Task objective
Copy the items verbatim, from the line containing "Given: Toggle the secondary side bar layout" down to the line containing "(x=453, y=136)", both included.

══ Records for this task ══

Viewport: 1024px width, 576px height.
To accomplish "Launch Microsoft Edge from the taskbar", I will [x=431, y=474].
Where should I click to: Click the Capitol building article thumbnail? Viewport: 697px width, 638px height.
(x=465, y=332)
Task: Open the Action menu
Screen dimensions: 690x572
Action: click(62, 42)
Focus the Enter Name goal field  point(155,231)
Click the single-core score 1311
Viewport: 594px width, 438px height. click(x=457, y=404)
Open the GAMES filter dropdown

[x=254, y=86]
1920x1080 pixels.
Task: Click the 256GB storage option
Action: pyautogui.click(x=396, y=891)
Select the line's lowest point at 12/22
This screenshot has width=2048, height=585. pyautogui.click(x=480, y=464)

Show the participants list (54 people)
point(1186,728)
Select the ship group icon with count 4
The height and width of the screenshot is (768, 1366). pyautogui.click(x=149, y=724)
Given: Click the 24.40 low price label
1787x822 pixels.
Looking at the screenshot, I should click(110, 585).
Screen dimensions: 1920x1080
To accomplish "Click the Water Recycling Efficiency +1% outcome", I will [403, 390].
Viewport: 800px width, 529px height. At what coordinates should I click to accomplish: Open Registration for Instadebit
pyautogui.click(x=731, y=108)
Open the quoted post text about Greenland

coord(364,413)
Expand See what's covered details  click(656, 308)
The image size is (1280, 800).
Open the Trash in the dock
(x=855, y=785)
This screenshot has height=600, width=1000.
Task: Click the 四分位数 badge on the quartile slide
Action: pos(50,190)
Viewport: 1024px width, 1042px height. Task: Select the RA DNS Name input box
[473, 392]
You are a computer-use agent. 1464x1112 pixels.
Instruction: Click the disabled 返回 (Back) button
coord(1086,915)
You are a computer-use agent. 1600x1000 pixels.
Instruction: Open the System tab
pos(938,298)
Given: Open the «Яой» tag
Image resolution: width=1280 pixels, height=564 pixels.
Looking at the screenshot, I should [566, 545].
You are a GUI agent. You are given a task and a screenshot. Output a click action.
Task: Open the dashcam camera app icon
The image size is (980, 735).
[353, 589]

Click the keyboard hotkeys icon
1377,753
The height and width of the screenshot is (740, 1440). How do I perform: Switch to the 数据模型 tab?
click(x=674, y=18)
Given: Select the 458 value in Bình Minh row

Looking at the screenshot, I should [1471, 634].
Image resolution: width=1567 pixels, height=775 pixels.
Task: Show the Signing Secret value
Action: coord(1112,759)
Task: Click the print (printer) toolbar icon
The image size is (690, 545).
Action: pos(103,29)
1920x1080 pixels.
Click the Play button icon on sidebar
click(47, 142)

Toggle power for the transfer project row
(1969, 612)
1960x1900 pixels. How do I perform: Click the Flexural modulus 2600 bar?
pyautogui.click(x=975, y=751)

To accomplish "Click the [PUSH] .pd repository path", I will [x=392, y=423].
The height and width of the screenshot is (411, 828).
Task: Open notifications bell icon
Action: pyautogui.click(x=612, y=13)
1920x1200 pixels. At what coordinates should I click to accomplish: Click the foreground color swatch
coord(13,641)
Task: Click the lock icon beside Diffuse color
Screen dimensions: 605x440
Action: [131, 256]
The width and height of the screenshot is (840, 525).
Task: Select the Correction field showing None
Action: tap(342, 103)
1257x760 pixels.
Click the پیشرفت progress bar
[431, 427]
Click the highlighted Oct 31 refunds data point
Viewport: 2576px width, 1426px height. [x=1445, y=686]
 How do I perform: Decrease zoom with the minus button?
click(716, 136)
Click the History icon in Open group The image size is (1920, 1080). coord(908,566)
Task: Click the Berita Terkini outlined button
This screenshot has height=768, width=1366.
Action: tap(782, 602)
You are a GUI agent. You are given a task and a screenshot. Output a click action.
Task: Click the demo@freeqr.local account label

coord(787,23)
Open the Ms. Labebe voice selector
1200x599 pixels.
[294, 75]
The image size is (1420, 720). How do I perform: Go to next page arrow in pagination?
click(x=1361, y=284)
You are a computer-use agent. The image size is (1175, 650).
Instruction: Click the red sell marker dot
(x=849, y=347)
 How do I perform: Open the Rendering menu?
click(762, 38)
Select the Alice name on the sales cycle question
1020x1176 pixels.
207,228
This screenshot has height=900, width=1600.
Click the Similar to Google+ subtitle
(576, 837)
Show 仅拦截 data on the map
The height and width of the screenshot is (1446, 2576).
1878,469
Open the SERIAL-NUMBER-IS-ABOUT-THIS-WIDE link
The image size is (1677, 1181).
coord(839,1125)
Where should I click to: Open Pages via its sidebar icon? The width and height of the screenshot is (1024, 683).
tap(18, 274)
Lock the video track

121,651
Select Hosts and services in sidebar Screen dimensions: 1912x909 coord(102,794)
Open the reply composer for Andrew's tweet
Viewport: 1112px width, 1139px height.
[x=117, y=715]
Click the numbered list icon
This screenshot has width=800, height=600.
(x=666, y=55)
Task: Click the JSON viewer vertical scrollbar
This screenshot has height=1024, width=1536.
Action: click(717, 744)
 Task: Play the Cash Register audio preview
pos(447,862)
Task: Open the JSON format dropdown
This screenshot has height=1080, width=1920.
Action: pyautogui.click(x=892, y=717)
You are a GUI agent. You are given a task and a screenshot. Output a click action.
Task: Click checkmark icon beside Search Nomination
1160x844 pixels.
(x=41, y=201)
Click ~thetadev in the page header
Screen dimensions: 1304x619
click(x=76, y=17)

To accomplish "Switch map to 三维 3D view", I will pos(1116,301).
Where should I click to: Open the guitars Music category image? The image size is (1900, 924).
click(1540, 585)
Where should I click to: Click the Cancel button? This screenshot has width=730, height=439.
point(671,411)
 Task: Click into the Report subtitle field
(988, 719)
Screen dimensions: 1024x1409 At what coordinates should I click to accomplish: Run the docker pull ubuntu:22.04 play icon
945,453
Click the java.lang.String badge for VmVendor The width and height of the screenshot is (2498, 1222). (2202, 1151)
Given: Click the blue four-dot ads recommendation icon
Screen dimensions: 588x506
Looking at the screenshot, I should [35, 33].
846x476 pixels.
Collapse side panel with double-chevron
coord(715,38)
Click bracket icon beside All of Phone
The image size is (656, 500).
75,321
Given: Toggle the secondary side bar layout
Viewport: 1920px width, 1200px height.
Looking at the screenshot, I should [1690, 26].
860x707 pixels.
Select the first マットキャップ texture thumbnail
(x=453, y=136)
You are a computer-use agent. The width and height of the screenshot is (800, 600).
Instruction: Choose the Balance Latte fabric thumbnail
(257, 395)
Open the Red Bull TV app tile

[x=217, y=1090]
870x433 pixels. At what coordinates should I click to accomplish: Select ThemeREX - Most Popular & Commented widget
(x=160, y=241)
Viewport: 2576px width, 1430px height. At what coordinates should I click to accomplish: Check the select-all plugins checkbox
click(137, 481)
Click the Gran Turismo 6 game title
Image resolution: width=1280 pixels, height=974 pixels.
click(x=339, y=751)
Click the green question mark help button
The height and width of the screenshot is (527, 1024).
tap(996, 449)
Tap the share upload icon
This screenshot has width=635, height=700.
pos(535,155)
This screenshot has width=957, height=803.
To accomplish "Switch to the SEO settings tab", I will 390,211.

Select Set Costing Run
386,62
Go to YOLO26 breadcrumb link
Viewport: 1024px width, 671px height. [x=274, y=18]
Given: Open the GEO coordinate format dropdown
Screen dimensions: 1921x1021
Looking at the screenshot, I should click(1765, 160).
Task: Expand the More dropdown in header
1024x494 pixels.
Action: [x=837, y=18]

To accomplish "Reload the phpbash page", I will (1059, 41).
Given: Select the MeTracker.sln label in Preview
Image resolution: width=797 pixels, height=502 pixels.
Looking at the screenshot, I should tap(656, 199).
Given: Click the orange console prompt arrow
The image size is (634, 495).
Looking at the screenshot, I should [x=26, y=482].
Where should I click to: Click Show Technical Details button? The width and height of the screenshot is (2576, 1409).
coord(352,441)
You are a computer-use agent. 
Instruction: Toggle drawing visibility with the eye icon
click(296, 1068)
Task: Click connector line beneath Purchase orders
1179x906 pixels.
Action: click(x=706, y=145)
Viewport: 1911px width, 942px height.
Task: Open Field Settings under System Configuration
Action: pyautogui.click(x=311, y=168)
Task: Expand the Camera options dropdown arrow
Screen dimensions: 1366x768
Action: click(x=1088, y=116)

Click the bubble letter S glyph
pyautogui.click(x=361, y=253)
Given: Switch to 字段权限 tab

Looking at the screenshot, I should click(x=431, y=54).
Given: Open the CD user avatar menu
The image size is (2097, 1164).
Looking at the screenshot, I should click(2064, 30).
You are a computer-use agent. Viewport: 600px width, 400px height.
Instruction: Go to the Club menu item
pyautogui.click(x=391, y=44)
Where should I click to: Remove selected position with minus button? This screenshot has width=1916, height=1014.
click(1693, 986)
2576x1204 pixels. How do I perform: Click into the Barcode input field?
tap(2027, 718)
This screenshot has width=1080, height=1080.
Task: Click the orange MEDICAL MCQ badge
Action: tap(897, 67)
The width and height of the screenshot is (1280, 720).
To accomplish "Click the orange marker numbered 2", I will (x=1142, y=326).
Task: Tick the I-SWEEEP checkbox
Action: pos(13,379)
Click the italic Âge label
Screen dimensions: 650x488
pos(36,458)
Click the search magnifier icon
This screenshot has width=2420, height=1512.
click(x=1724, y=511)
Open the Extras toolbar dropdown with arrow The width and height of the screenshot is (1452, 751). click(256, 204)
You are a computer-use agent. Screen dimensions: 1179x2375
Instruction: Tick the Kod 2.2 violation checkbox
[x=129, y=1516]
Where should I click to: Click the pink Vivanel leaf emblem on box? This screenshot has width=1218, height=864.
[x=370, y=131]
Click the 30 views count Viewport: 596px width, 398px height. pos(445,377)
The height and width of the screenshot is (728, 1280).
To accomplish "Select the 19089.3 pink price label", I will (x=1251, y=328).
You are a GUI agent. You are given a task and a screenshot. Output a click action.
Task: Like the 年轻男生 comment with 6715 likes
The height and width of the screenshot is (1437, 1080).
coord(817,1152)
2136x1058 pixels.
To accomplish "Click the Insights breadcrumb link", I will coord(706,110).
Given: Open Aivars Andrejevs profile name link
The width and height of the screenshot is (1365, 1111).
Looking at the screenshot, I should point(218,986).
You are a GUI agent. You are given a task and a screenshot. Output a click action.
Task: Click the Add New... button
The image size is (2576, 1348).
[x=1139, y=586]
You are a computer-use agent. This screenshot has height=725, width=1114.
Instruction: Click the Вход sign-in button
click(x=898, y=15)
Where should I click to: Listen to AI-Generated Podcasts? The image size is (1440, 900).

═══

Full response
Given: Toggle the secondary side bar layout
Viewport: 1920px width, 1200px height.
Looking at the screenshot, I should [1690, 26].
860x707 pixels.
Select the first マットキャップ texture thumbnail
(x=453, y=136)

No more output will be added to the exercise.